Q: An older male friend keeps paying for me—buying me meals and clothes. Am I making a mistake in accepting? I’ve repeatedly made clear that I have no romantic interest in him. I’m a struggling artist, and he’s highly successful. We’re basically BFFs, talking and laughing every day. He occasionally jokes that I should be “giving up the sugar to the sugar daddy,” but I roll my eyes and say, “Hush!” I think he’s teasing me, but could he be playing the long game?—Worried
A: Welcome to the “never say never” school of hope. My Chinese Crested, Aida, is also enrolled—hoping with all her tiny purse-doggy might, that rare metal-eating termites will make the kitchen table leg collapse, causing her to be caught in a brief but intense hailstorm of bacon.
There are some asymmetries between men and women in the effort required to get some action out of the opposite sex. Some men will engineer elaborate plots to try to wear a woman’s “nuh-uh, never gonna happen” into a “maybe just this once.” A woman, on the other hand, doesn’t have to plot. Assuming that she’s reasonably attractive, she can probably just make extended eye contact with a man while eating a banana.
This difference reflects what evolutionary psychologist David Buss explains as men’s and women’s conflicting evolutionary goals. It’s in a man’s evolutionary interest to, as they say, shoot and scoot (possibly passing on his genes without putting out any further time, energy or resources). However, because women can end up all “baby on board,” they evolved to look for emotional commitment and the ability and willingness to “provide.”
Buss notes that these sex differences in evolved mating psychology show up in the different ways that men and women try to deceive each other. Scammy men tend to exaggerate their “resources” in hopes of suckering the ladies into the sack. Scammy women, on the other hand, tend to feign “willingness to have sex in order to secure nonsexual resources.”

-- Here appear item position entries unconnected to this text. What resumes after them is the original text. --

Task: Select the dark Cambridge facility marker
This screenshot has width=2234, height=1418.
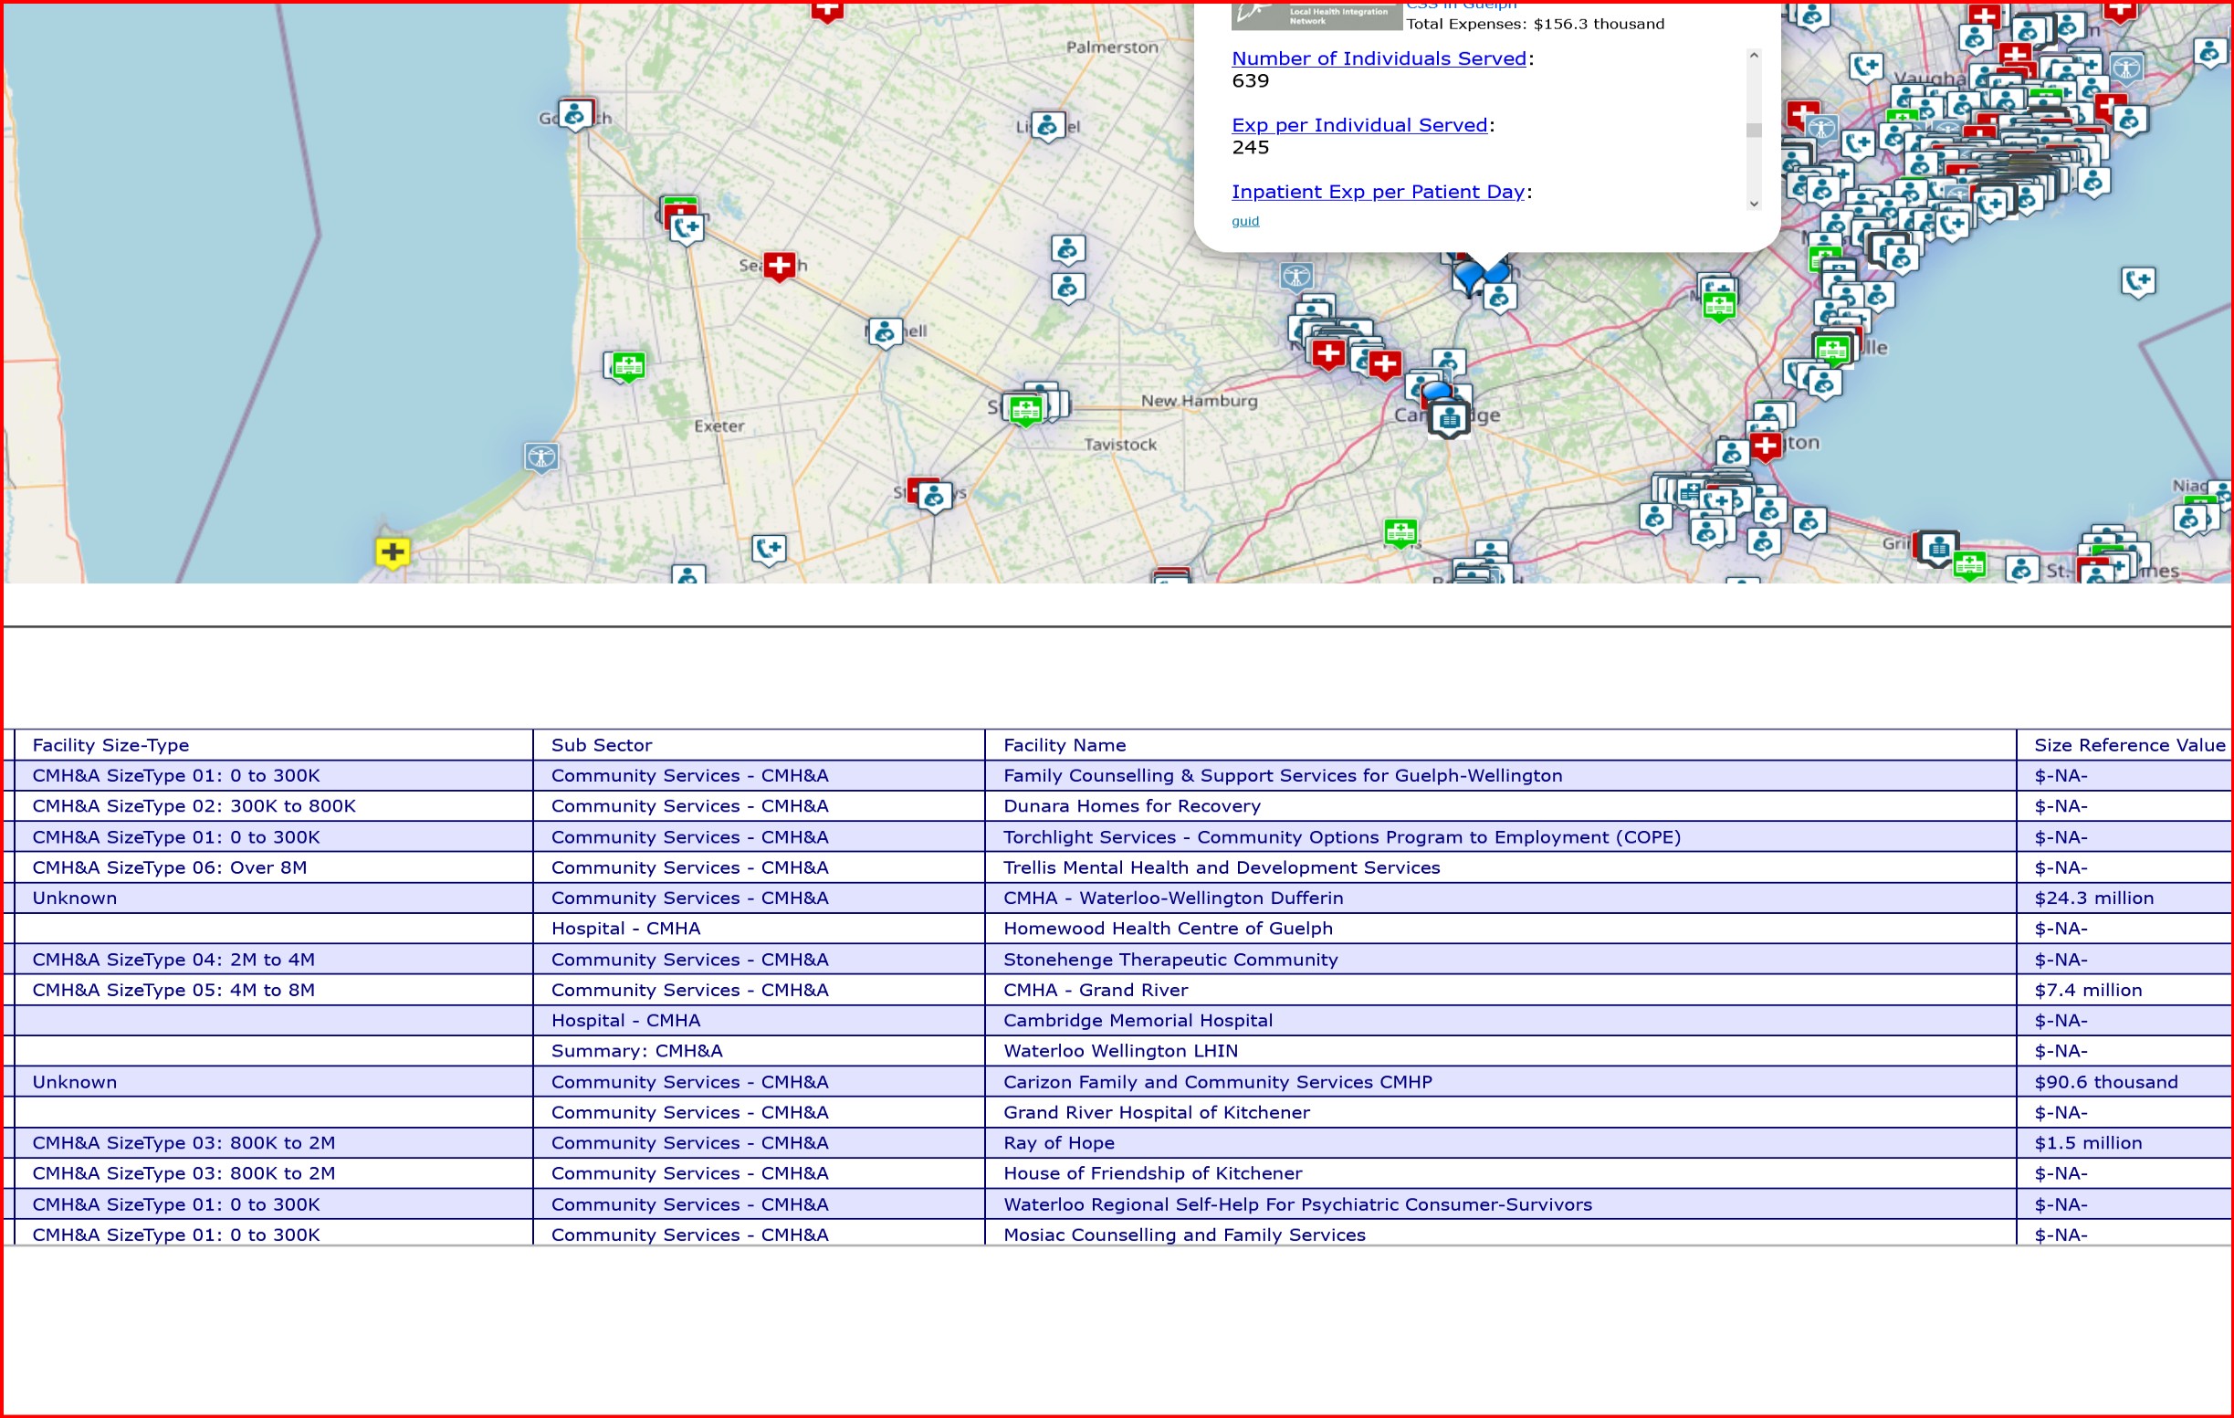Action: pos(1449,419)
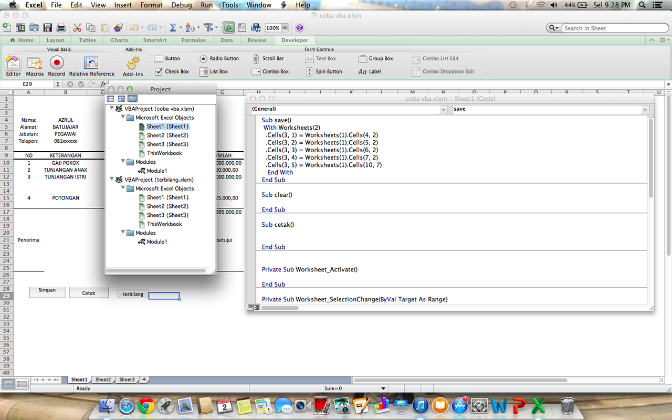Image resolution: width=672 pixels, height=420 pixels.
Task: Toggle Relative Reference recording
Action: 91,64
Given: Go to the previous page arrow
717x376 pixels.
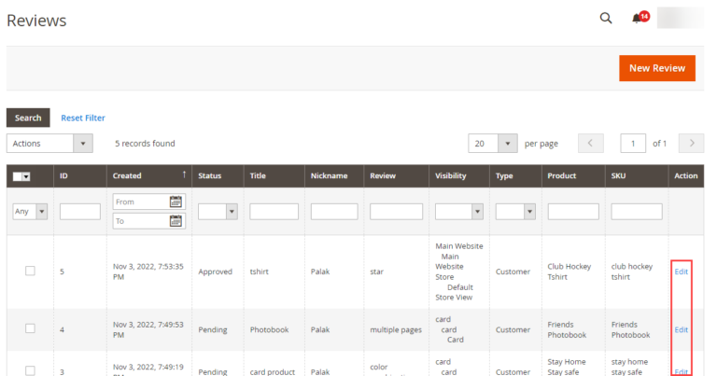Looking at the screenshot, I should [x=591, y=144].
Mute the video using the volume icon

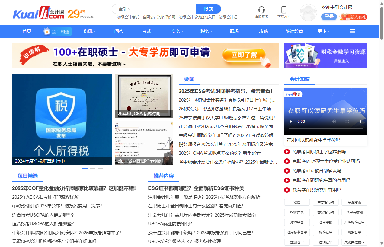[x=334, y=122]
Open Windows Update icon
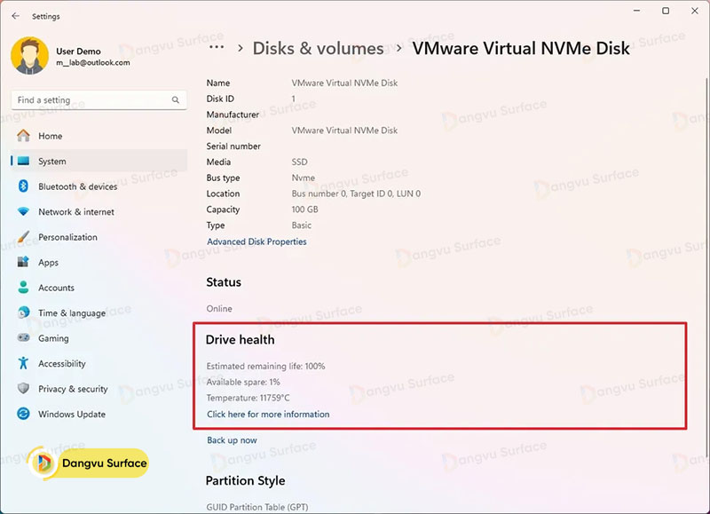The width and height of the screenshot is (710, 514). (22, 415)
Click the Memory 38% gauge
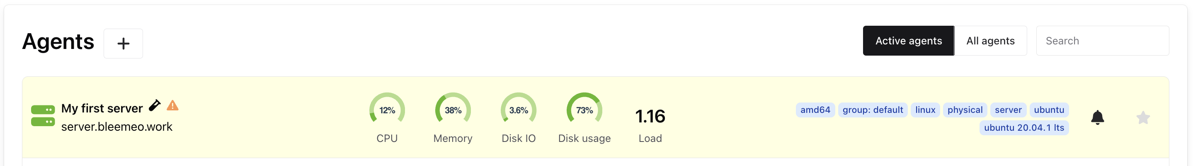 pyautogui.click(x=452, y=110)
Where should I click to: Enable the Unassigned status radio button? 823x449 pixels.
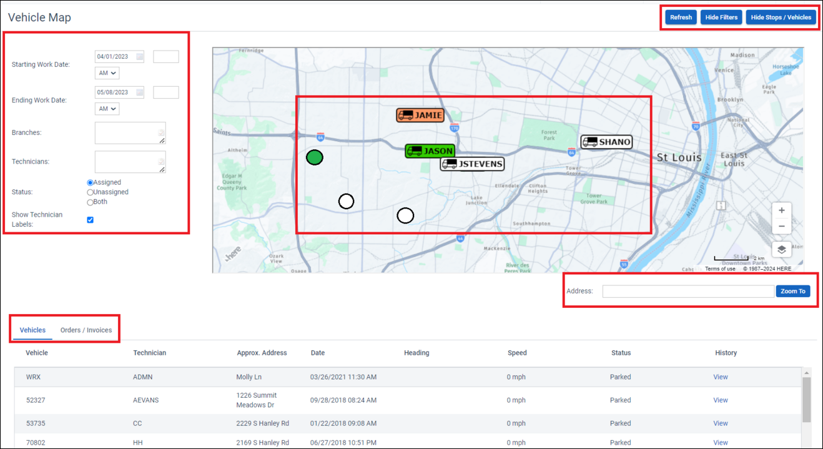tap(89, 192)
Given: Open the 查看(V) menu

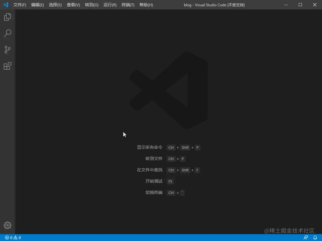Looking at the screenshot, I should click(x=73, y=5).
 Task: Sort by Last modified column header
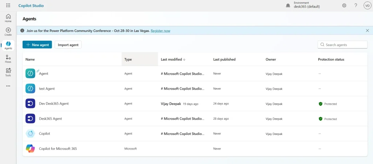click(173, 60)
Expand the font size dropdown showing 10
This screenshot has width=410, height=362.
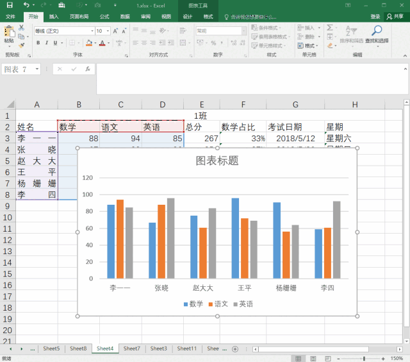(108, 31)
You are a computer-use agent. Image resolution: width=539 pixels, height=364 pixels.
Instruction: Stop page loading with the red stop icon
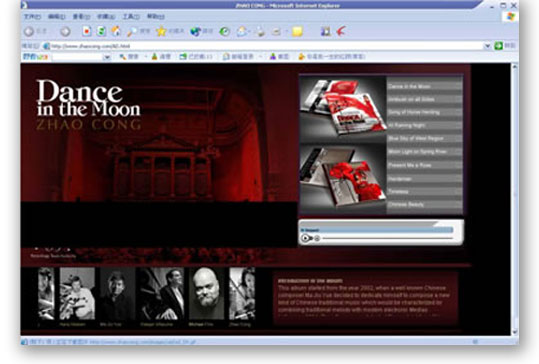coord(86,32)
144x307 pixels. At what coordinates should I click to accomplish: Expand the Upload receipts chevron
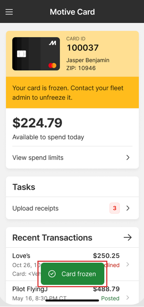pos(128,208)
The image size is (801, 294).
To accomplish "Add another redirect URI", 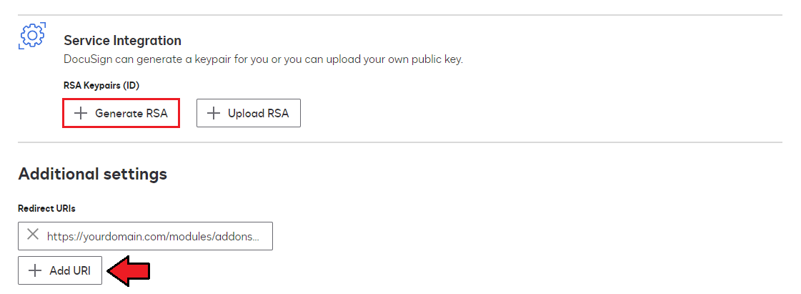I will [60, 270].
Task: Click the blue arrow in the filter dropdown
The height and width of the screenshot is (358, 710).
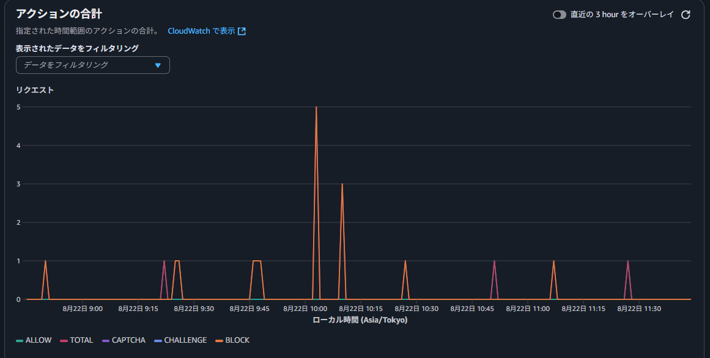Action: click(x=158, y=65)
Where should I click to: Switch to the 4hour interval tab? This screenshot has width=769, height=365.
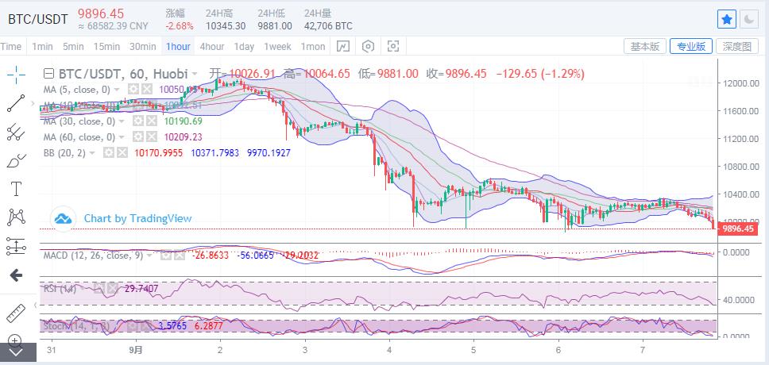pyautogui.click(x=212, y=47)
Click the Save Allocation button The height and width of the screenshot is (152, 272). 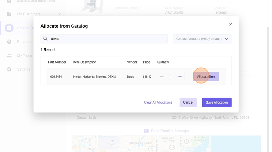[217, 102]
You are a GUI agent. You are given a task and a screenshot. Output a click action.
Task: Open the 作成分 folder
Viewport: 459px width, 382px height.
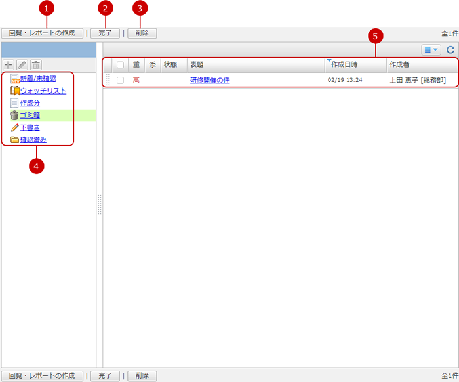click(x=30, y=103)
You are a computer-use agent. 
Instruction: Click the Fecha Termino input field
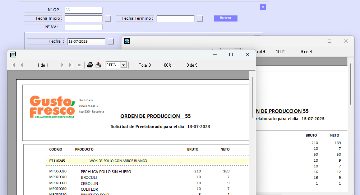point(175,19)
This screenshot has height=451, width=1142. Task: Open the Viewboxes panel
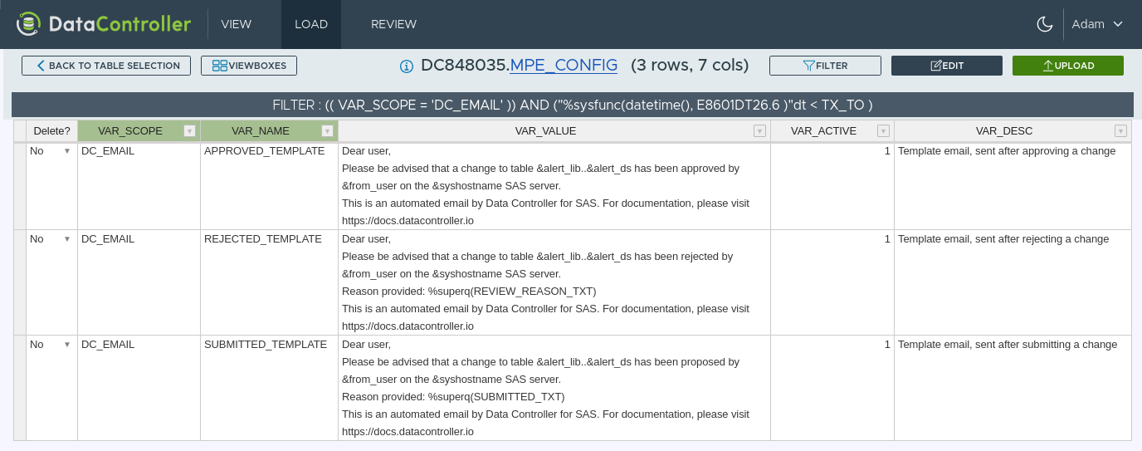tap(249, 66)
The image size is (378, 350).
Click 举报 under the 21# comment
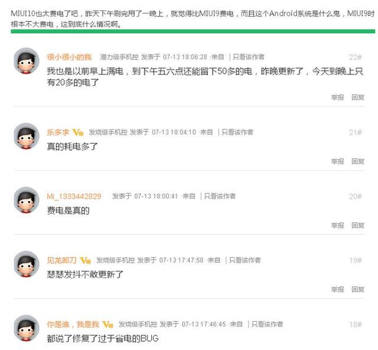337,161
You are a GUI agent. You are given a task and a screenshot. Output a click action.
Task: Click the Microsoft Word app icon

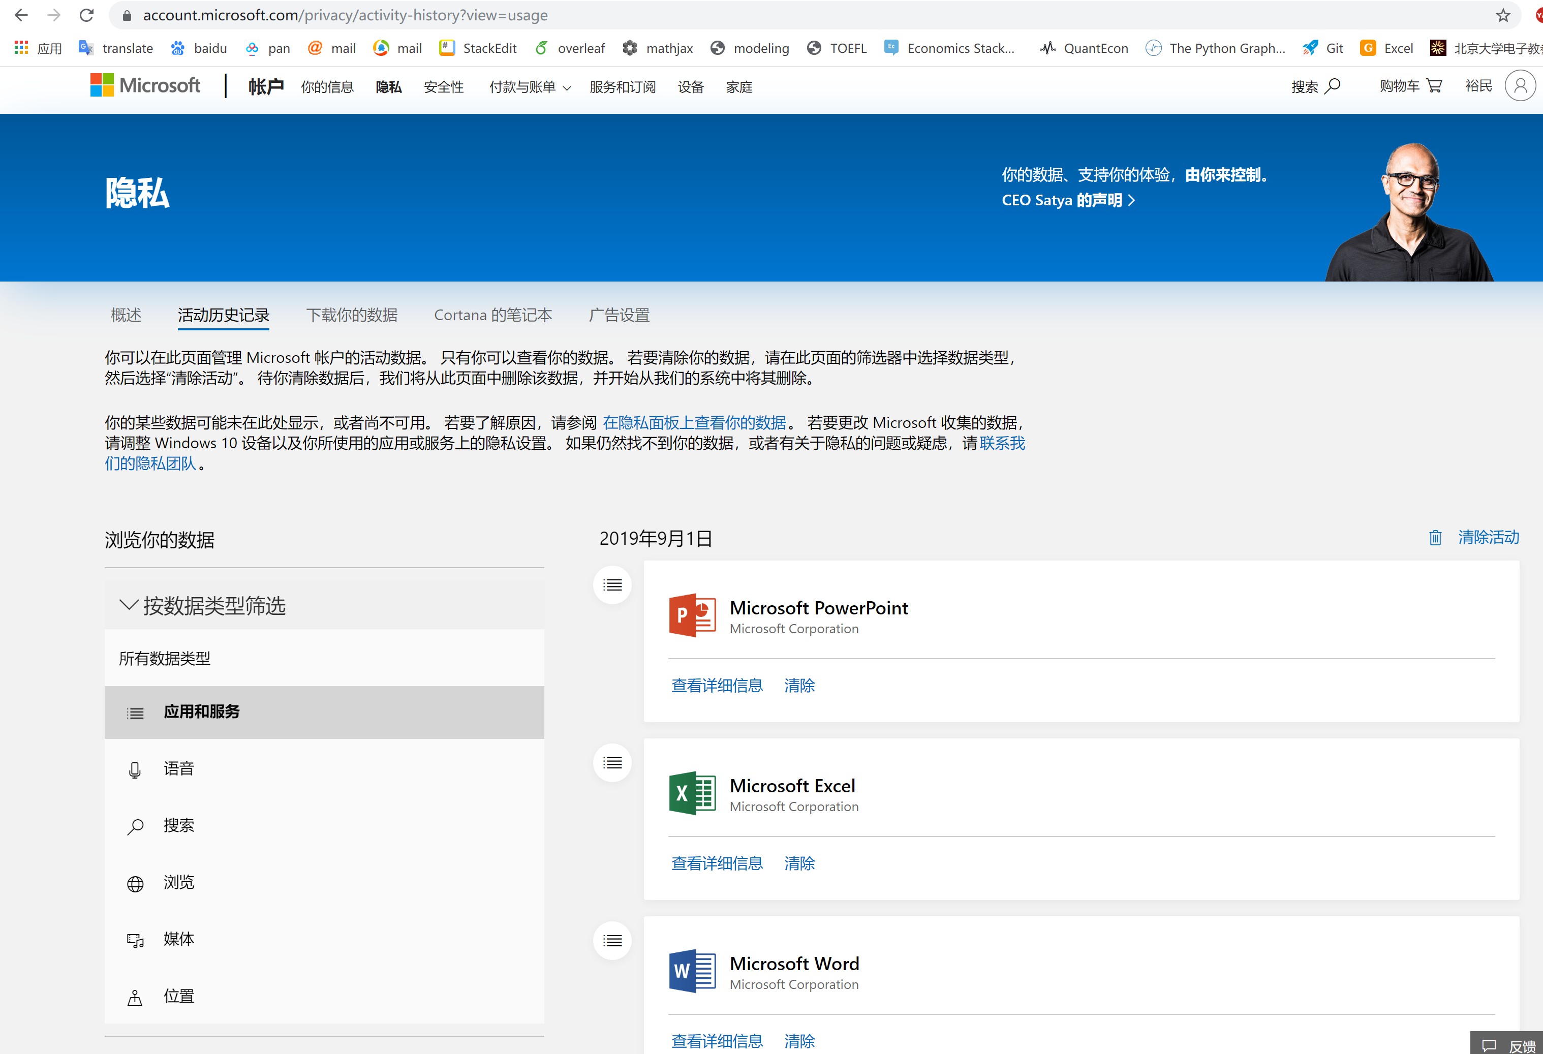pyautogui.click(x=692, y=970)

In your situation, however, nobody’s deceiving anybody. You’ve repeatedly made it clear that there will be no sexcapades. He’s got an amusing dining companion and a dear friend. When we care about people, we do nice things for them—offer them a bite of our sandwich or our disposable income.
Sure, he’s probably still clinging to wisps of hope. But in time, he should accept that if the day comes when you suddenly grab him in your arms, it’ll be because he’s got a small piece of chicken caught in his windpipe and he’ll die unless you give him the Heimlich maneuver.
Q: I’m a 28-year-old guy, and I read your column on how men and women are clueless about who’s supposed to pay and when. I’ve had dates be insulted when I wouldn’t take their money and others insulted when I did. Is there an optimal strategy for the first few dates?—Lost
A: Meet the flexible feminist. She can do an hour and a half straight on why we need to “smash the patriarchy,” but when the check comes, she reaches in her purse and pulls out a tube of lip gloss.
As I pointed out in that column you mention, sociologist Janet Lever and her colleagues find one striking commonality between men and women: Intense confusion about who should pay and when. For example, nearly 60 percent of women said they “always” offer to help pay, even on the first date. Meanwhile, 39 percent of women wish men would reject their offer to pay—but 40 percent say it bothers them when men don’t accept their money. Argh, huh?
Because female emotions evolved to push women to feel bad when they’re with a man who shows no signs of being a “provider,” I think it’s wise for a guy to pick up the tab on the first few dates. The researchers concur, explaining that “men who fail to pay risk being viewed as lacking economic resources or as being uninterested, unchivalrous or—worse yet—cheap.”
That said, your investment should be more symbolic than substantial, and you keep it that way by following my three-point advice for the first few dates: Make them cheap, short and local. This means, for example, getting to know a woman over happy-hour drinks—as opposed to the kind poured by a sommelier right after the team of loan officers helps you finalize your paperwork.